## Selected text

US tries to regulate Caribbean business... againWednesday, March 1, 2006
by Anthony L. Hall
The Bush Administration seems afflicted by congenital tone deafness that has caused it to make a series of embarrassing political missteps at home – including its failure to heed distress calls from victims of Hurricane Katrina in a timely manner, and its reluctance to reveal details about VP Cheney’s accidental shooting of his hunting buddy in Texas.
It’s worth noting, however, that the Bush Administration is not entirely averse to correcting its missteps – as it did recently by retreating from its heavy-handed role as chief enforcer of the OECD’s onerous off-shore banking regulations, which made banking for many Caribbean natives a daily nightmare.
Indeed, given this retreat, one would’ve thought the administration would be loath to assume the role of chief regulator of our gaming operations. Nonetheless, that’s exactly what it’s trying to do, despite Antigua and the WTO. And here’s how:
I do not know who Cohen’s peers were but their advice made both common and legal sense. Unfortunately, the U.S. government thought otherwise and charged him with conspiracy and substantive offenses in violation of 18 U.S.C. § 1084, which prohibits, inter alia, “the use of wire communication facilities to transmit wagers in interstate or foreign commerce.”
Cohen was convicted in 2000 and sentenced to 21 months in jail after his appeal was rejected by the Second Circuit, which held that:
“Defendant violated this statute by using both the Internet and telephones to transmit calls from bettors in New York, where gambling is illegal, to World Sports Exchange in Antigua, where gambling is legal, during which transmissions bets were placed.”
As a Caribbean native, I am concerned about what happened to Mr Cohen. (Although he was probably ill-advised to go on the most popular news program in America, 60 Minutes, to gloat about how his gambling business was affording him a carefree life of easy riches in Antigua.)
I’m even more concerned, however, about what ramifications United States v. Jay Cohen portend for Antigua and every other Caribbean nation where gambling is legally sanctioned.
Because, just last year, Antigua won a “David v. Goliath” decision before the World Trade Organization (WTO), which held not only that Antigua acted within its sovereign authority in granting Cohen his gambling license but also that the U.S.’s “restrictive policies towards online gaming” violated global market access - in so far as they prohibited customers from engaging in a legal commercial activity in a foreign jurisdiction.
Now, if the U.S. had any regard for international law or comity amongst nations, that would have been the end of this matter. Instead, it has refused to comply with the requirements of the WTO decision and show no intention of doing so.
(Indeed, with lobbyists for domestic gaming swarming the halls of Congress handing out campaign contributions, it’s doubtful there’ll be any change in the U.S. position on Internet gambling anytime soon.)

(Dataset excerpt)

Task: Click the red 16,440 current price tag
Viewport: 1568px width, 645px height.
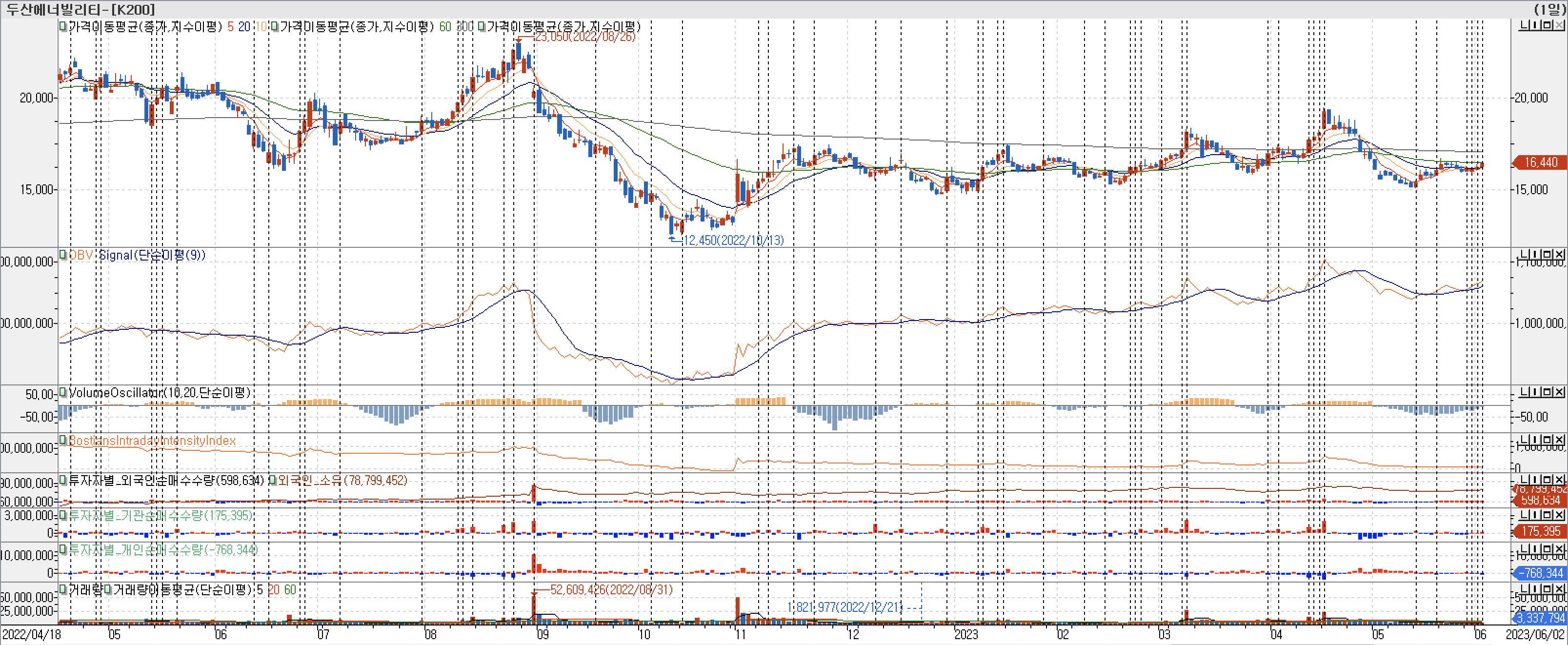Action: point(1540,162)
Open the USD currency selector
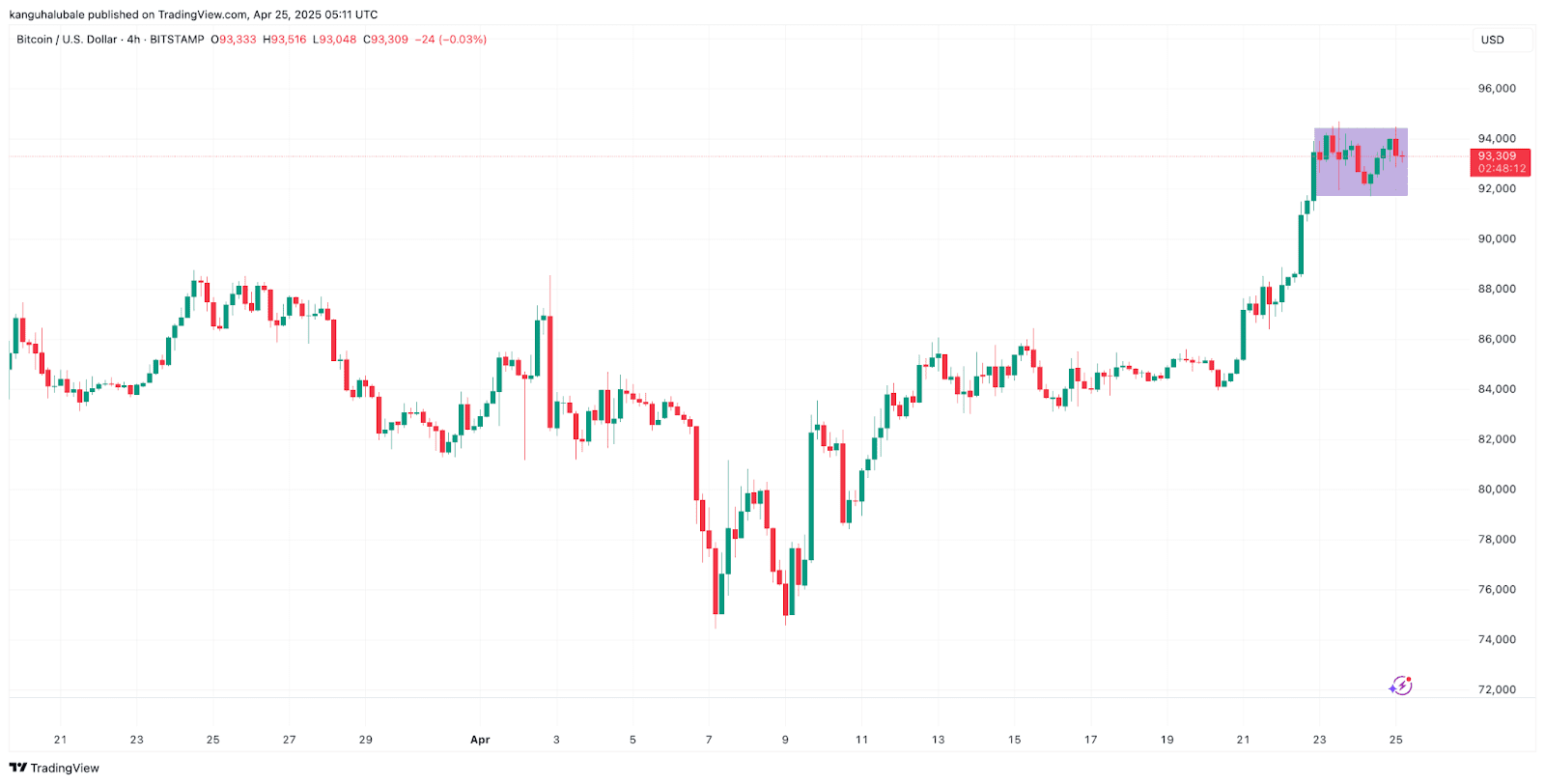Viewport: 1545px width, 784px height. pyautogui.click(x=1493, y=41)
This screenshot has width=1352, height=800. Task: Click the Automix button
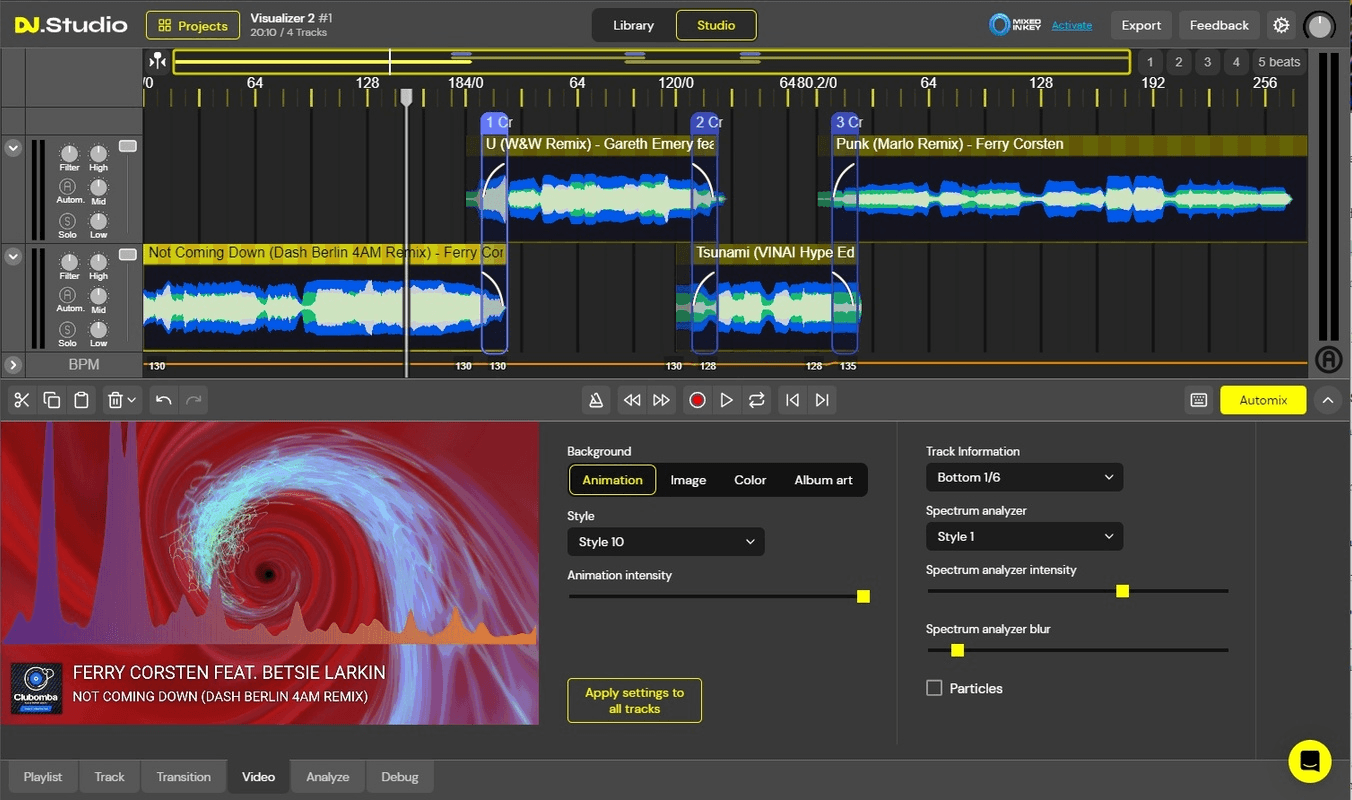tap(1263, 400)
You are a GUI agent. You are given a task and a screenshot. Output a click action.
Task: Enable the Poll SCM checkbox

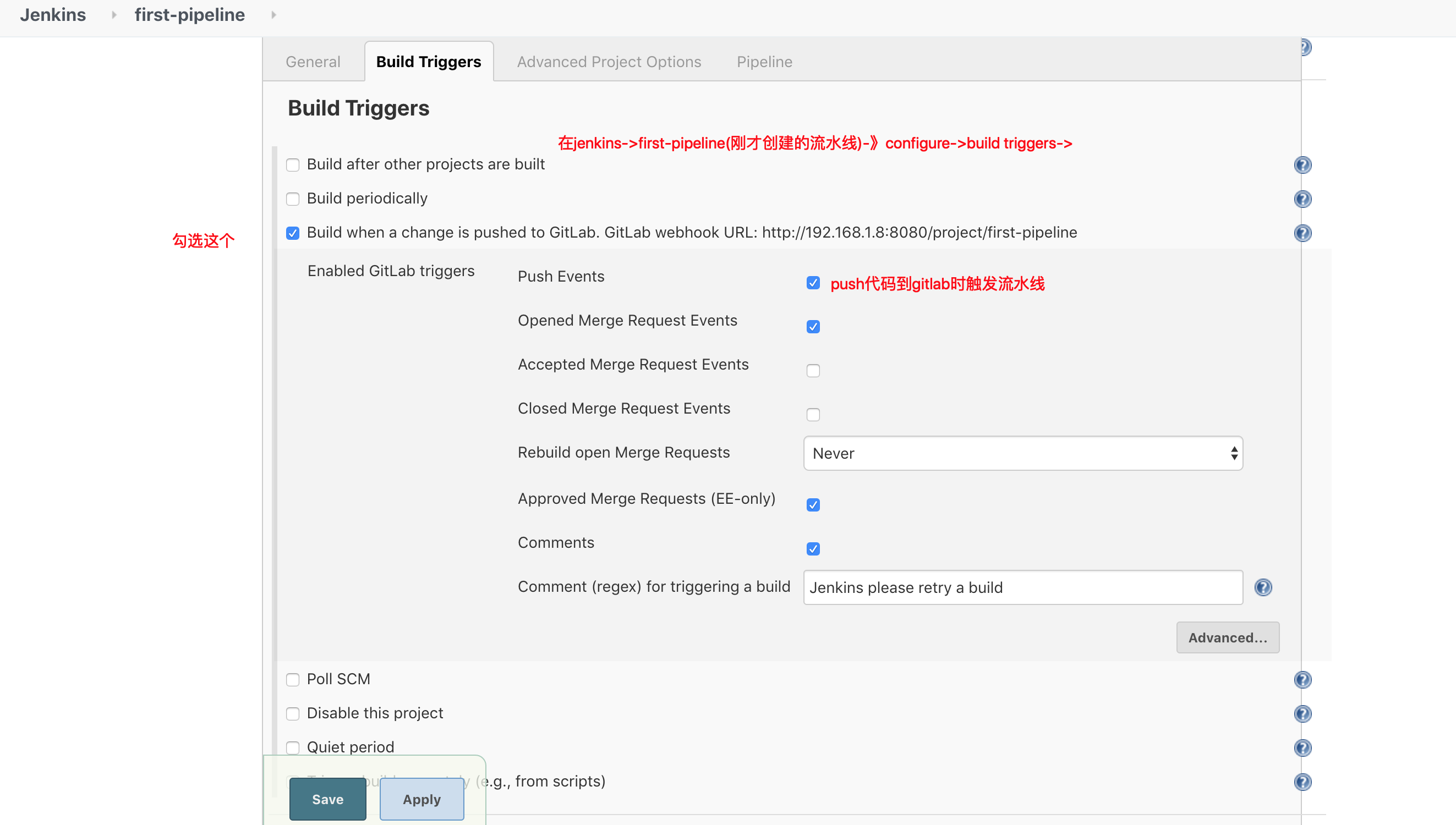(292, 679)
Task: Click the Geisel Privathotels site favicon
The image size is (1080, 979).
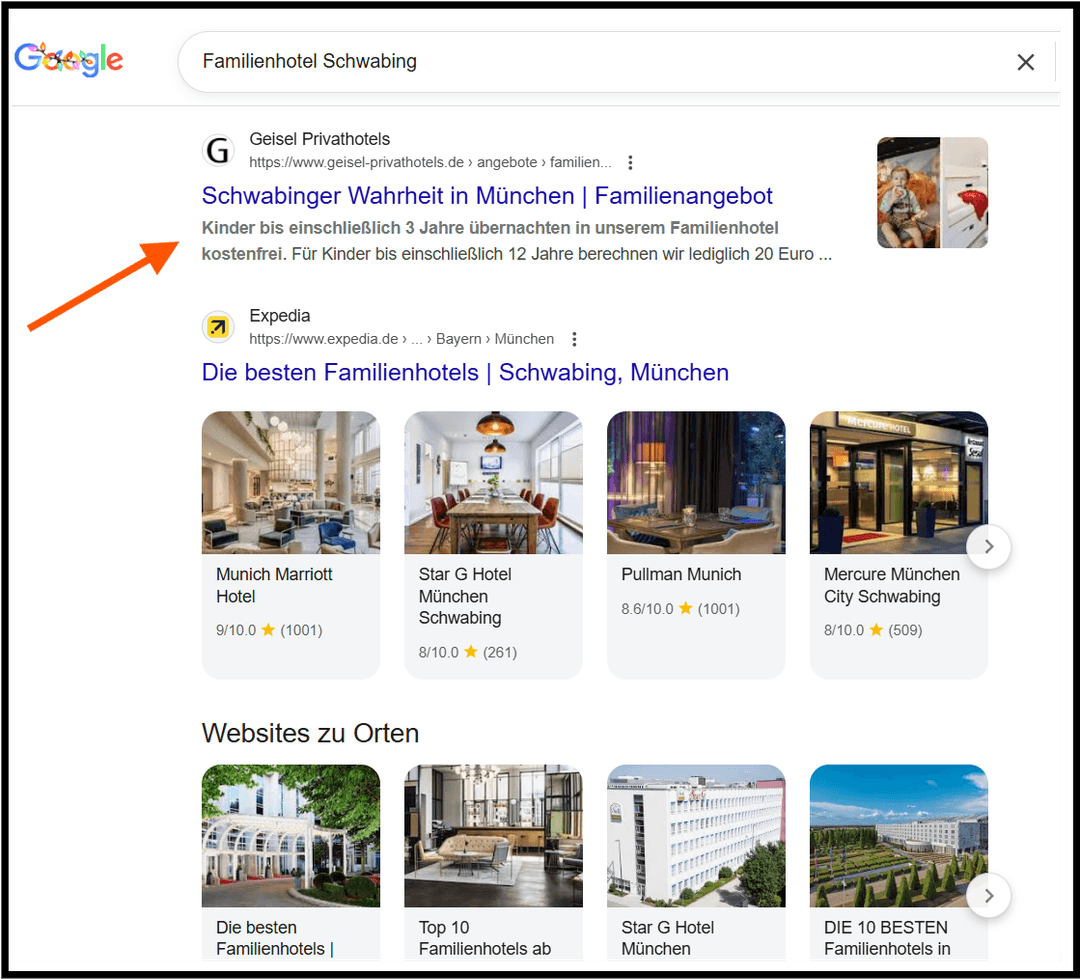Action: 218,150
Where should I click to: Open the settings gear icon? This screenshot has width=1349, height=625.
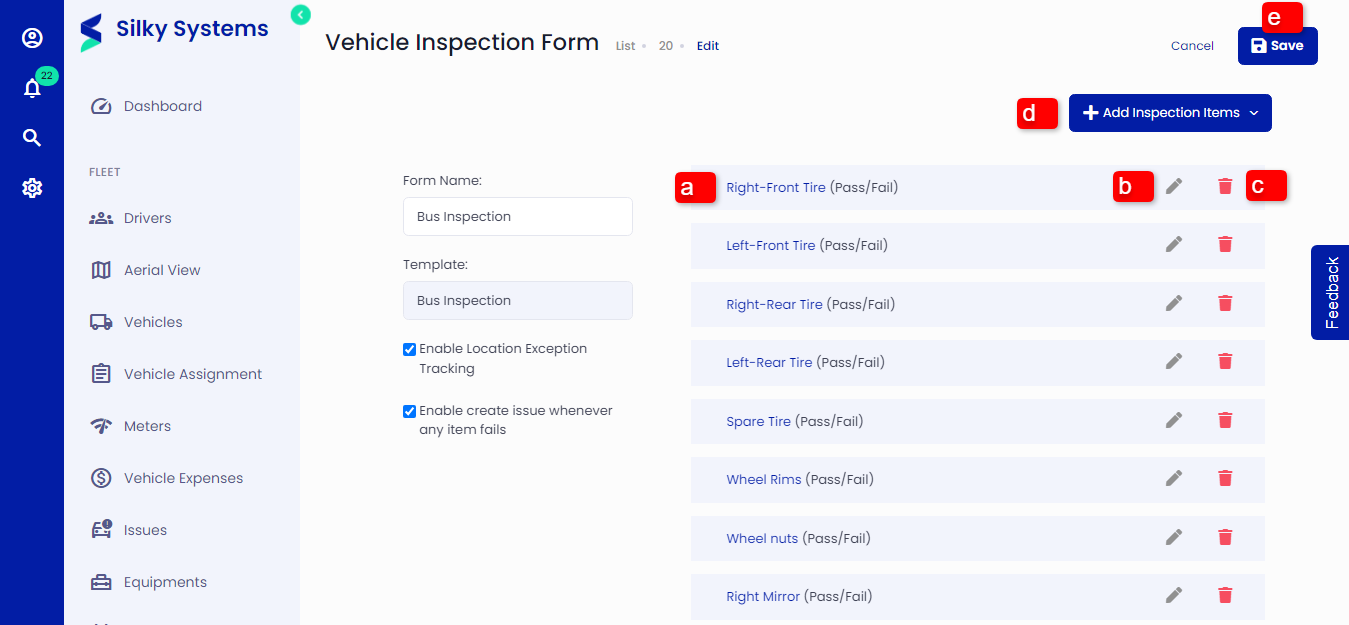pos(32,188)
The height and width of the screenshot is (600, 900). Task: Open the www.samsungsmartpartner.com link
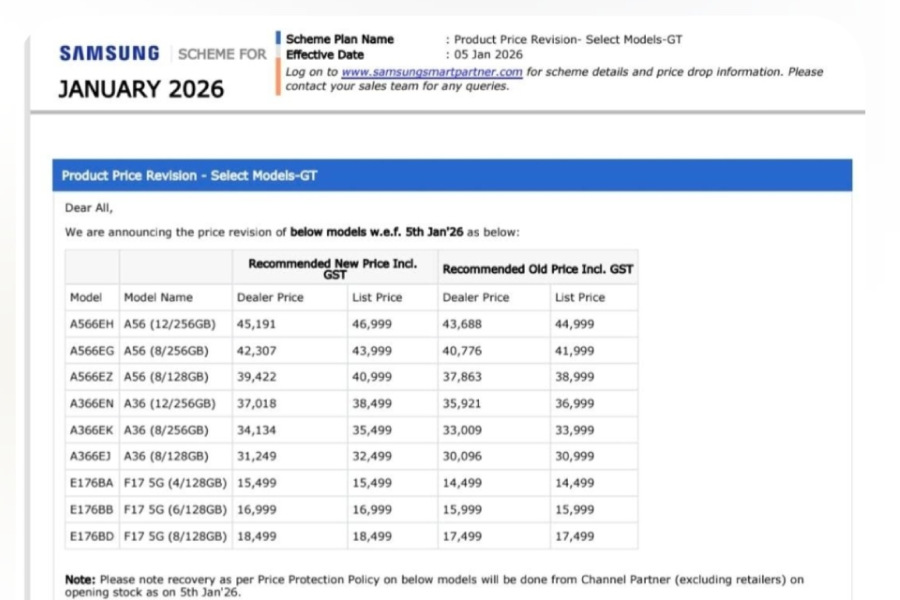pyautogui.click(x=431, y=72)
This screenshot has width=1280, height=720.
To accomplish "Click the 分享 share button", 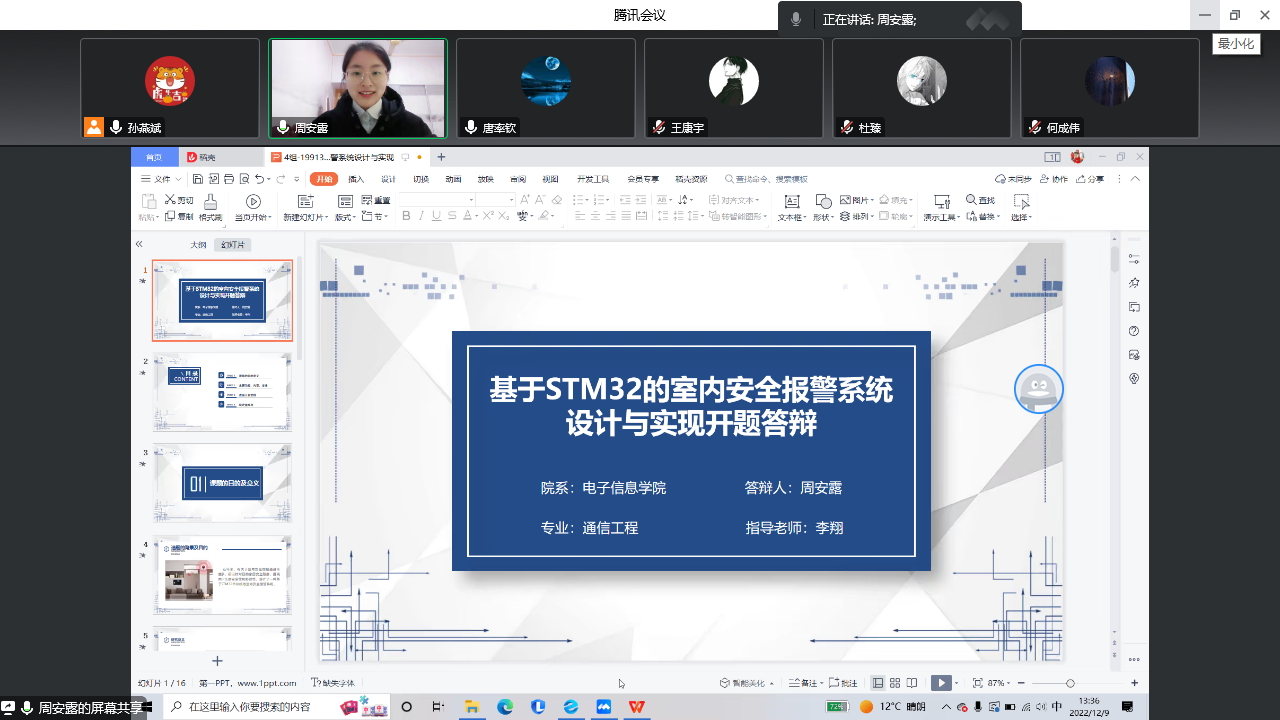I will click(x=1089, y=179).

## Written problem
In the article on US regulation of Caribbean business, list every distinct abbreviation written in capital letters, counting forms with different punctuation as separate items.

## Solution to this exercise
- US
- VP
- OECD
- WTO
- U.S.
- U.S.C.